We create the adjacency matrix and use this matrix to create the first object.
>>> H2O_adj = np.array([[0, 1, 1], [1, 0, 0], [1, 0, 0]])
>>> H2O_labels = {0: 'O', 1: 'H', 2: 'H'}
>>> H2O_edge_labels = {(0, 1): 'pcb', (1, 0): 'pcb', (0, 2): 'pcb', (2, 0): 'pcb'}
>>> adj_graph = Graph(H2O_adj, H2O_labels, H2O_edge_labels, "all")
We then create the second graph object.
>>> H2Od_edg = {'a': {'b': 1., 'c': 1.}, 'b': {'a': 1}, 'c': {'a': 1}}
>>> H2Od_labels = {'a': 'O', 'b': 'H', 'c': 'H'}
>>> H2Od_edge_labels = {('a', 'b'): 'pcb', ('b', 'a'): 'pcb', ('a', 'c'): 'pcb', ('c', 'a'): 'pcb'}
>>> edge_dict_graph = Graph(H2Od_edg, H2Od_labels, H2Od_edge_labels, "all")
We test if the adjacency matrices of the two objects are equal to each other.
>>> array_equal(adj_graph.get_adjacency_matrix(), edge_dict_graph.get_adjacency_matrix())
True
and
>>> adj_graph.get_edge_dictionary() == edge_dict_graph.get_edge_dictionary()
True
Finally, we also compare the labels of the nodes and the edges of the two objects.

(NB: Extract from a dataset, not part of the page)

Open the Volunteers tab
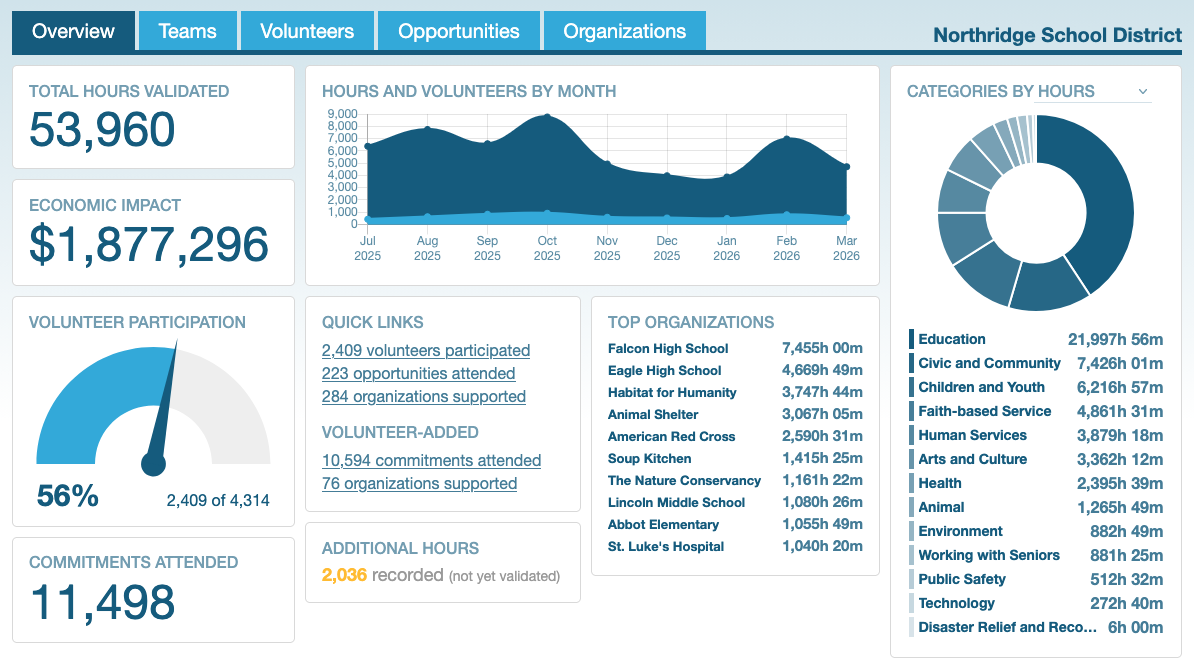The image size is (1194, 670). [306, 30]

>>> all((adj_graph.get_labels(purpose="adjacency", label_type=lt), edge_dict_graph.get_labels(purpose="adjacency", label_type=lt)) for lt in ["vertex", "edge"])
True
Above, we showed that the adjacency matrices of the two objects are equal to each other. The same does not hold for their edge dictionaries (i.e., edge_dictionary
) since the adjacency matrix contains no information about the names of the nodes. Note that these names have to be instances of some sortable datatype such that indexing can be performed.
Note
The fourth attribute of the constructor of the grakel.Graph
class (i.e., graph_format
) corresponds to the format into which the graph object will be stored. The default value of this attribute is "auto"

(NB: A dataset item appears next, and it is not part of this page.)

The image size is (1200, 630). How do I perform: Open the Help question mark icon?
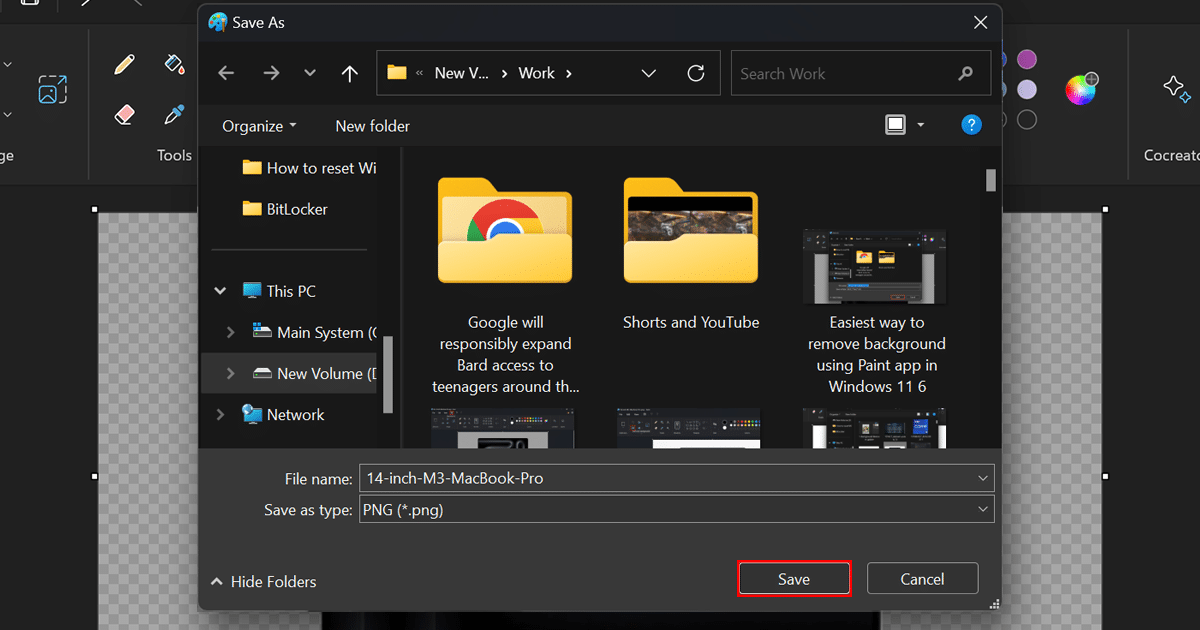click(x=970, y=125)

which maintains the format that is passed on to the constructor. This attribute can also take the values "adjacency"
, "dictionary"
, and all
. The last value ensures that the grakel.Graph
instance will contain both representations and their corresponding node and edge labels. Note that the get_adjacency_matrix
and get_edge_dictionary
methods create and return the corresponding graph representation if it does not exist. On the other hand, the get_labels
method will modify the graph format if the labels are not in the proper format and a warning will also be issued. Note that the user can set the graph_format
attribute to some value later on as follows.
>>> adj_graph = Graph(H2O_adj, H2O_labels, H2O_edge_labels)

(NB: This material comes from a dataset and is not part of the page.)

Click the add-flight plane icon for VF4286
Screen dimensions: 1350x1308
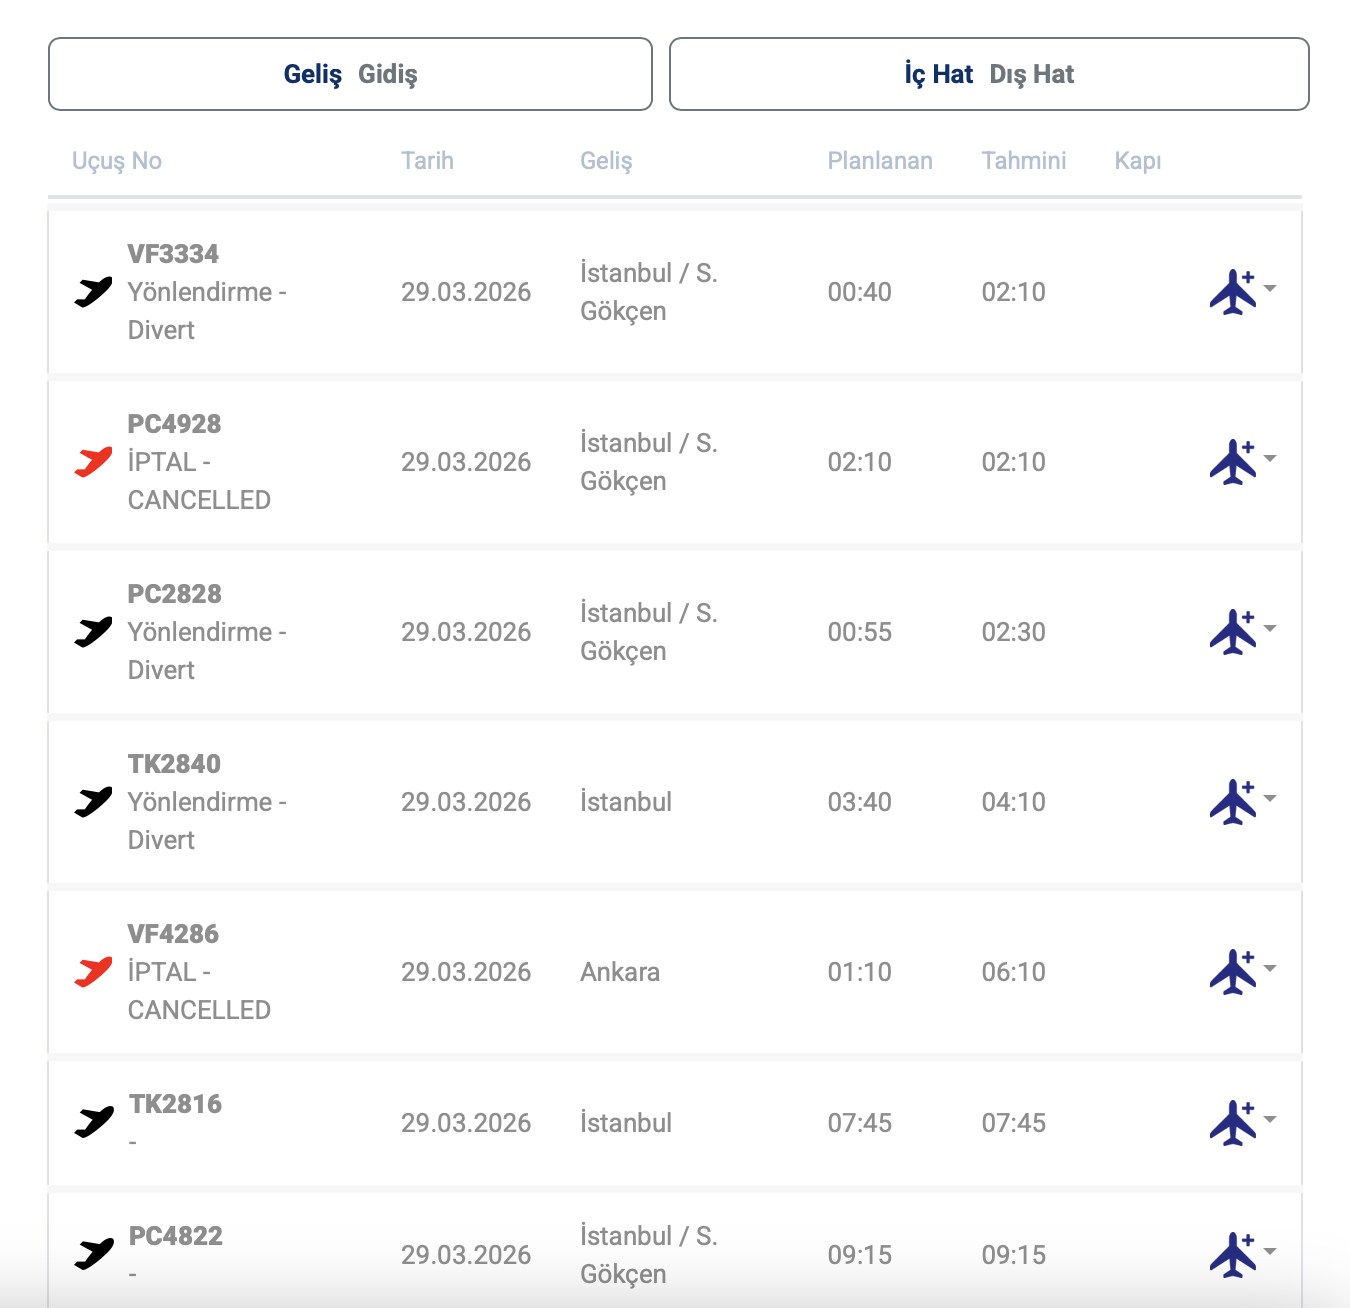(1232, 972)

>>> adj_graph.change_format("all")
Alternatively, the user can specify which is his/her desired format, and it will be created if it does not exist.
>>> adj_graph.desired_format("dictionary")
The methods of the graph kernels take lists of grakel.Graph
objects as input, extract the necessary features and may return some matrices. It should be mentioned that the grakel.Kernel
objects are not allowed to modify the graphs that they take as input.